Bank of England Charlie Bean
Bank of England Governor Mark Carney (R) chats with deputy Governor Charlie Bean (Reuters)

Britons should finally see their wages rise again in 2014 after several painful years of below-inflation pay growth, according to Bank of England policymaker Charlie Bean.

Deputy Governor Bean also said that the BoE would hold down inflation rates and inflation in the meanwhile, to help the current bud of an economic recovery fully flower into a sustainable turnaround from the post-financial crisis slump.

"The economy is off the ropes but not yet fighting fit. Households are under the cosh but workers should start getting pay rises," Bean told The Sun newspaper in an interview.

Regular pay is rising at an annualised rate of 0.8%, against consumer price inflation of 2.2% in October. Wages have been in real terms decline since 2009.

Under the leadership of Governor Mark Carney, the Bank of England has introduced a forward guidance regime to its monetary policymaking.

Policymakers have told markets they will not even consider raising the base rate from its record low 0.5% until the unemployment rate falls below a 7% threshold.
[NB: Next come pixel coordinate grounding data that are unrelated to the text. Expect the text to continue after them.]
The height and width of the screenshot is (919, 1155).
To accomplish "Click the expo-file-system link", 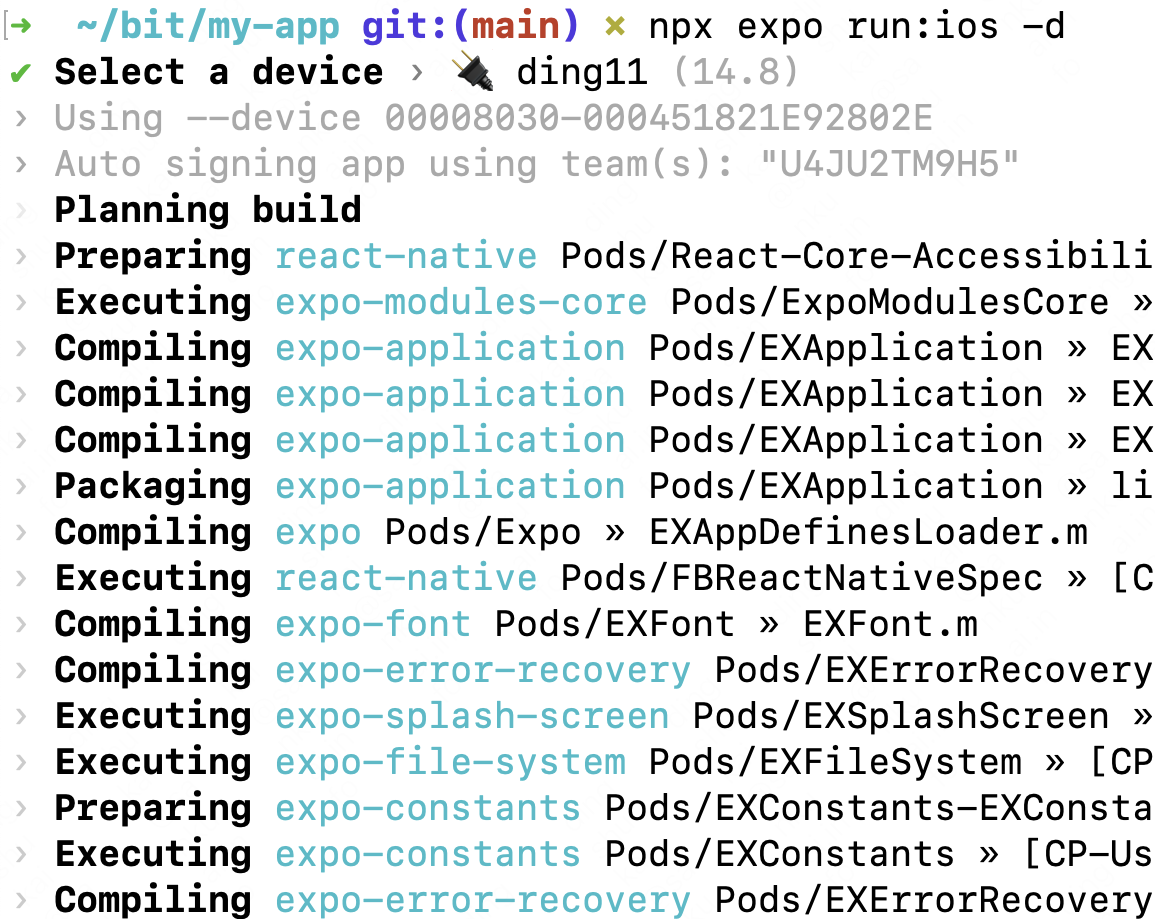I will click(x=450, y=762).
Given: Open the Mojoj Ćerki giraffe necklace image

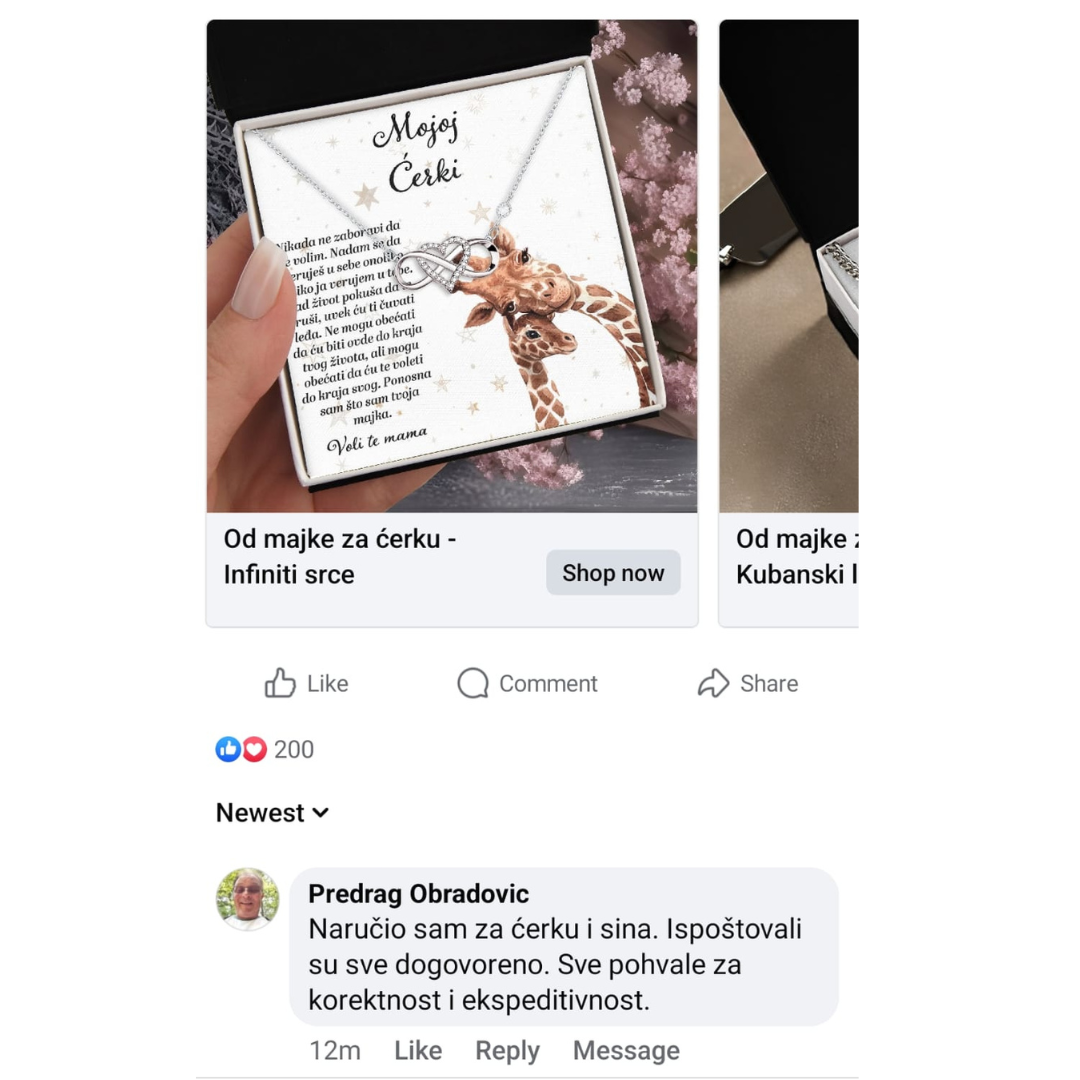Looking at the screenshot, I should pyautogui.click(x=452, y=266).
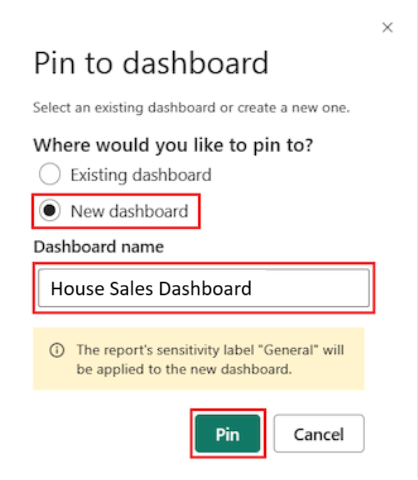418x480 pixels.
Task: Click the "Pin to dashboard" dialog title
Action: [x=151, y=63]
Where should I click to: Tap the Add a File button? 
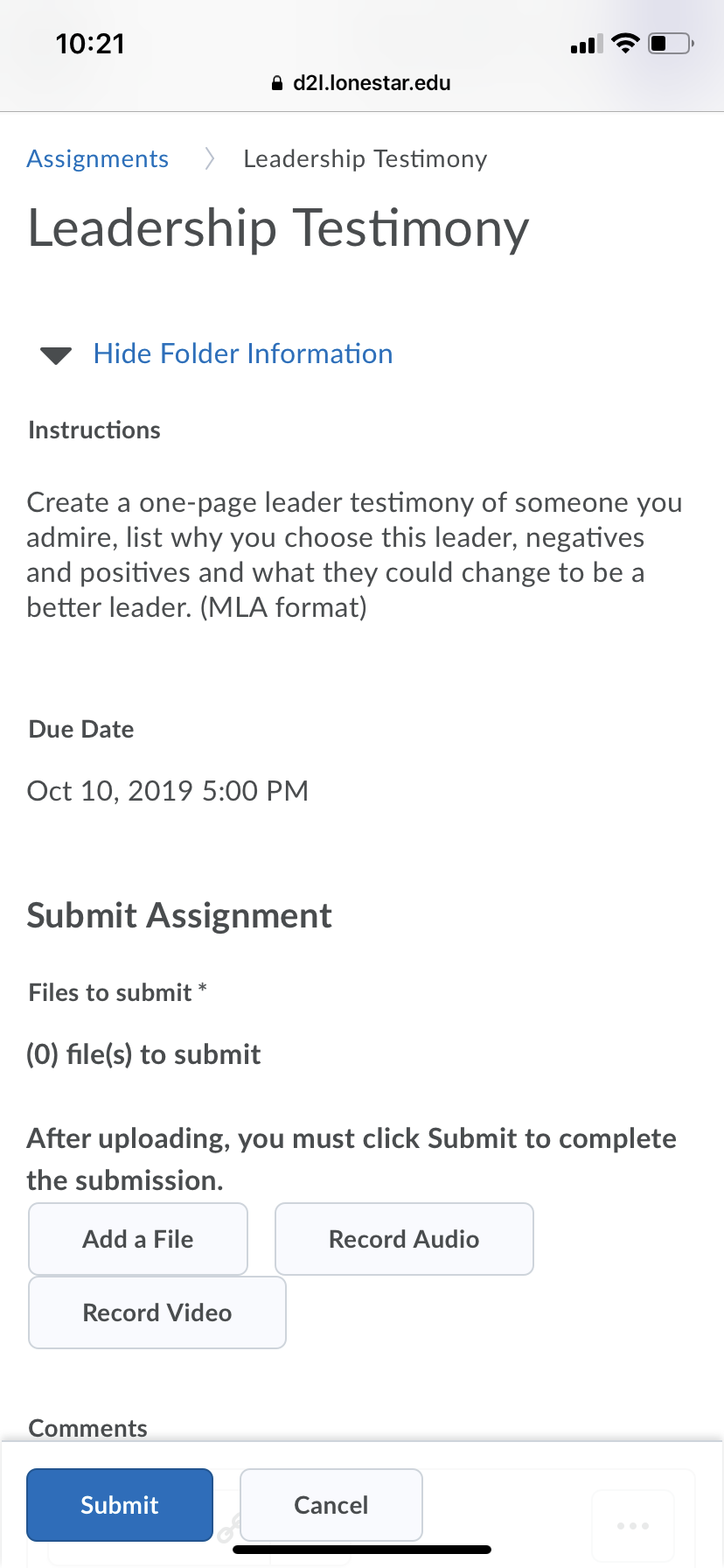coord(138,1239)
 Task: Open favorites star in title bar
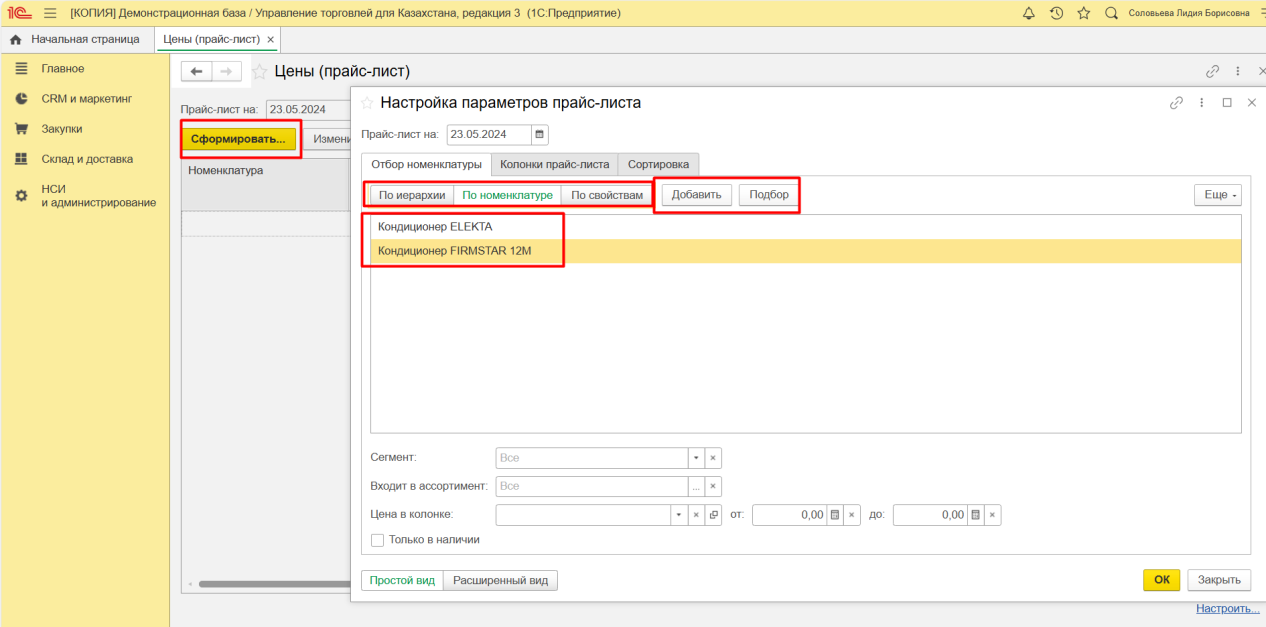pos(1084,13)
This guidance is subject to three "knockouts", including a sudden worsening of the medium-term inflation outlook.

"We are in no rush to raise rates," said Bean. "Households and businesses can have the confidence to invest."

Minutes from the rate-setting Monetary Policy Committee meeting in November show concern over the current recovery, which has seen GDP growth accelerate across the first three quarters of 2013.

There must be a "successful handover" in the medium term from consumer spending to business spending for a sustained recovery, said the minutes, and domestic business spending would "play a crucial role in underpinning the recovery in the medium term".

The UK economy also "remained vulnerable to disorderly adjustment in the euro are and in some emerging economies".